E este é um deles. É sabido que não faltam defensores de regimes apelidados de musculados (que em bom português se devem designar de tiranos) com o pretexto de estabelecer a ordem, a tranquilidade e o trabalho, na consecução de uma sociedade mais rica e mais avançada. Mas isso já a gente “sentiu no pêlo” e o resultado não podia ter sido pior. E se olharmos para o mundo e acompanharmos a história, só podemos concluir que nunca se construiu uma sociedade de progresso em ditadura. Adiemos então.

Para quem teve uma formação católica instruída nos melhores princípios, do diabo muito se falava e para o inferno ninguém queria ir, nem tão pouco para o purgatório. Hoje, a igreja, sem abdicar dos seus princípios básicos, trata estas questões de forma diferente.
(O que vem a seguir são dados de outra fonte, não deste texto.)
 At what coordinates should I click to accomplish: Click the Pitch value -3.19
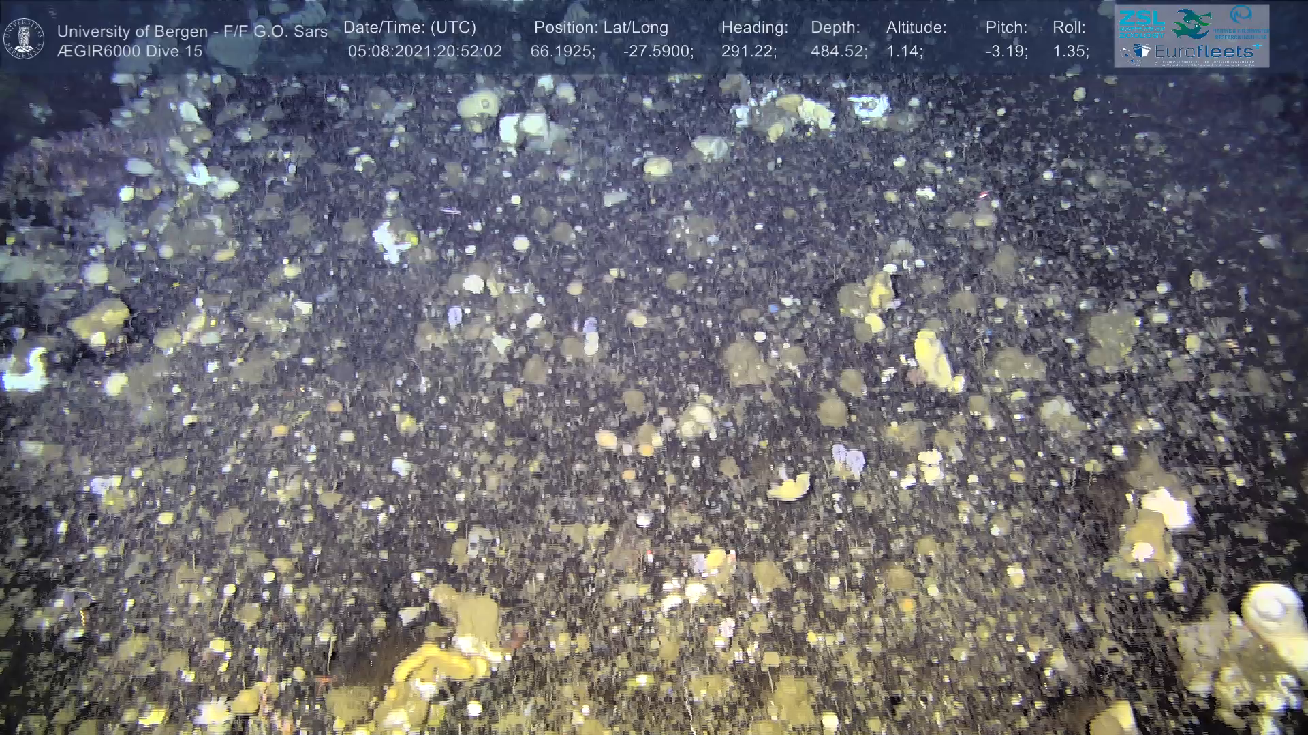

Mas lembro-me que, noutros tempos, se doutrinava que a melhor forma de esconjurar o diabo passava por ter uma prática de graça constante com Deus, assente, fundamentalmente, no exercício religioso regular e na prática do bem na sociedade, onde caberia a ausência de ódios, a não cobiça do alheio e a solidariedade para com o próximo. Com tais virtudes, se faria, do bom católico, um cidadão completo. É por isso que cultivo o princípio de que as religiões, mesmo não se acreditando na vida para além da morte, têm, em certa medida, a virtude de educar e valorizar o Ser Humano.
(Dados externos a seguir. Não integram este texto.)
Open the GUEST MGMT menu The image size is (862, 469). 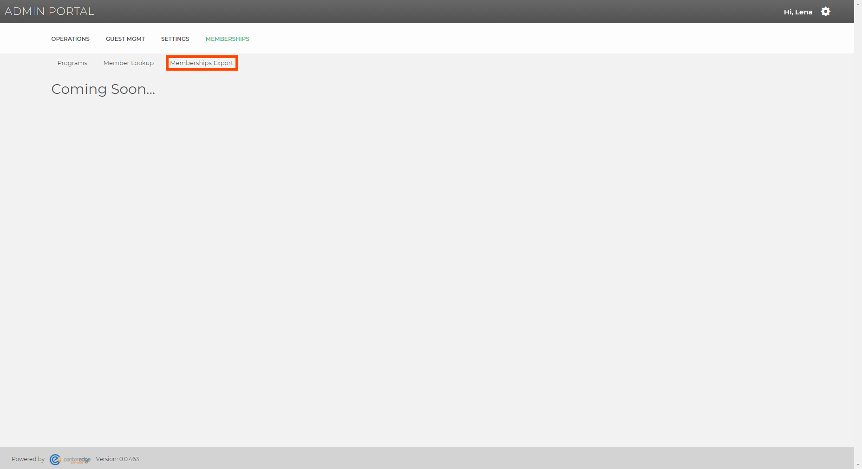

Estes princípios, estas práticas que a igreja católica defendeu e defende, com mais ou menos variantes, tem plena aplicação em tudo na vida. Se defendemos um conceito de algo que consideramos o melhor para todos, temos em primeiro lugar que lhe dar aplicabilidade na nossa vida quotidiana. Assim, o tipo de sociedade onde cabe fundamentalmente a liberdade e a justiça social defende-se e ganha adeptos mediante uma prática que a justifique.

Se tal acontecer e os resultados forem os desejados, serão cada vez mais os defensores das sociedades abertas, solidárias, tolerantes e de paz. Desta forma, temos que nos preocupar menos com os tiranetes ou aspirantes a tal. O mundo será sempre melhor se cada um estiver permanentemente disponível para bem servir a sociedade em que se insere.